Ausgewählter Text:
Die ersten 8 Kilometer führen über Asphalt und Forstwege von Chamonix über ein leicht welliges, aber überwiegend abschüssiges Terrain herunter nach Les Houches. Was eine Überholerei. Hätte ich mich bloß früher in den Startbereich gestellt, aber die Sorge, in der Sonne stehen zu müssen, war einfach zu groß.

Von Les Houches aus führte die Strecke in den ersten Anstieg und ich konnte meine neuen Stöcke einfach so auseinanderschieben. Völlig ohne Probleme. Es war fast so als wenn etwas fehlen würde… Der Anstieg führte in das Skigebiet zwischen Les Houches und St. Gervais. Mir kamen erste Zweifel über die Strecke auf… Skipiste rauf finde ich ja schon blöd, aber runter? Geht gar nicht. Aber ich hatte noch Hoffnung, da auf den verbleibenden 155 km ja noch bessere Streckenteile kommen konnten.

Schließlich kam ich in St. Gervais an und dachte, ich sei auf einem Volksfest. Was eine Party! Jeder in den Ort kommende Läufer wurde gefeiert als wenn es schon ins Ziel gehen würde. Ich näherte mich der ersten großen Verpflegungsstelle, winkte kurz in die Webcam und aß mich anschließend durchs Büffet. Die Stirnlampe fummelte ich auch aus meinem Rucksack und auf meinen Kopf, da langsam die Dämmerung einsetzte und ich dann nicht unterwegs nochmal extra anhalten müsste.

Datenteil:
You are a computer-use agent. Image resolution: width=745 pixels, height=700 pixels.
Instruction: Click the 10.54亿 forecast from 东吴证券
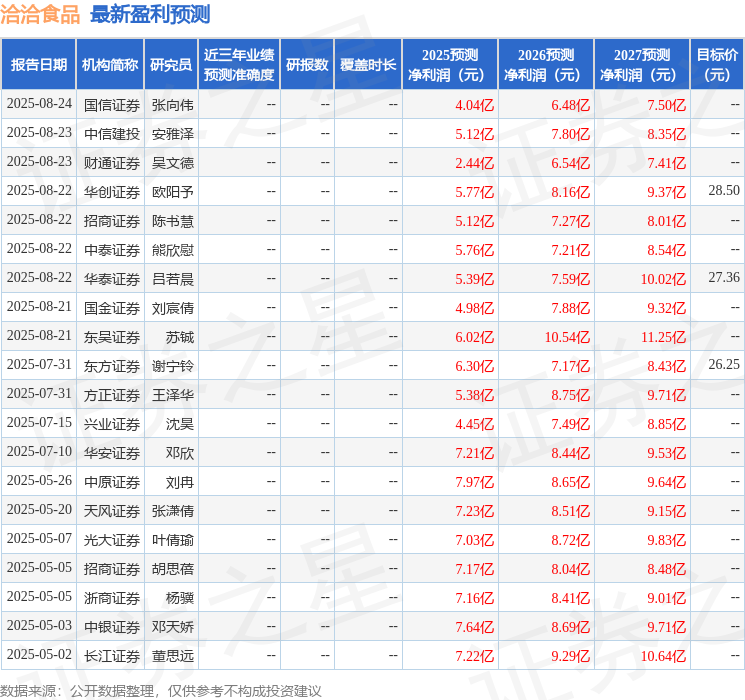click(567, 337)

Aufgabe A:
Worüber und wohin führen die ersten 8 Kilometer der Strecke im Laufbericht?
Aufgabe B:
Führe den Laufbericht über die Strecke ab Chamonix nach seinem letzten Satz weiter.

Erwartete Ausgabe A:
Sie führen über Asphalt und Forstwege von Chamonix herunter nach Les Houches.

Erwartete Ausgabe B:
Weiter ging es leicht wellig bergauf längs einen Bach. Irgendwo saßen ein paar Menschen am Rand und beleuchteten den Trail. Mit jedem vorbeikommenden Läufer hörte man „Adidas“, „Salomon“, „Salomon“, „La Sportiva“ usw. Offensichtlich wurde eine Schuhstatistik erstellt. Der Weg folgte weiter dem Tal bis nach Les Contamines. Hier war ich beim TDS vor zwei Jahren ziemlich fertig, hatte zu dem Zeitpunkt aber auch ca. 60 km mehr in den Beinen. Auch hier habe ich wieder schnell verpflegt, meine Trinkblase gefüllt und mich mit einem Kuchen auf die Socken gemacht. Der Kuchen hätte mein weiteres Rennen fast vereitelt. Schon mal Knete gegessen?! So ähnlich stelle ich mir das Gefühl vor: Eine zähe klebrige Pampe im Mund, die überhaupt nicht weniger werden wollte. Ausspucken ging auch nicht, da überall jubelnde Zuschauer. Nach einigen Minuten hatte ich das Problem dann endlich kleingekaut und konnte mich wieder auf das Laufen konzentrieren. Immer noch top laufbar ging es Richtung Notre-Dame de la Gorge, bei dem die Straße in einen steilen, felsigen Weg mündet, den ich noch wunderbar vom Bergablaufen beim TDS im Kopf hatte. Dieses Mal war es aber stimmungsvoller, da uns die Zuschauer im Licht von Fackeln oder Öllampen den Berg hochpeitschten.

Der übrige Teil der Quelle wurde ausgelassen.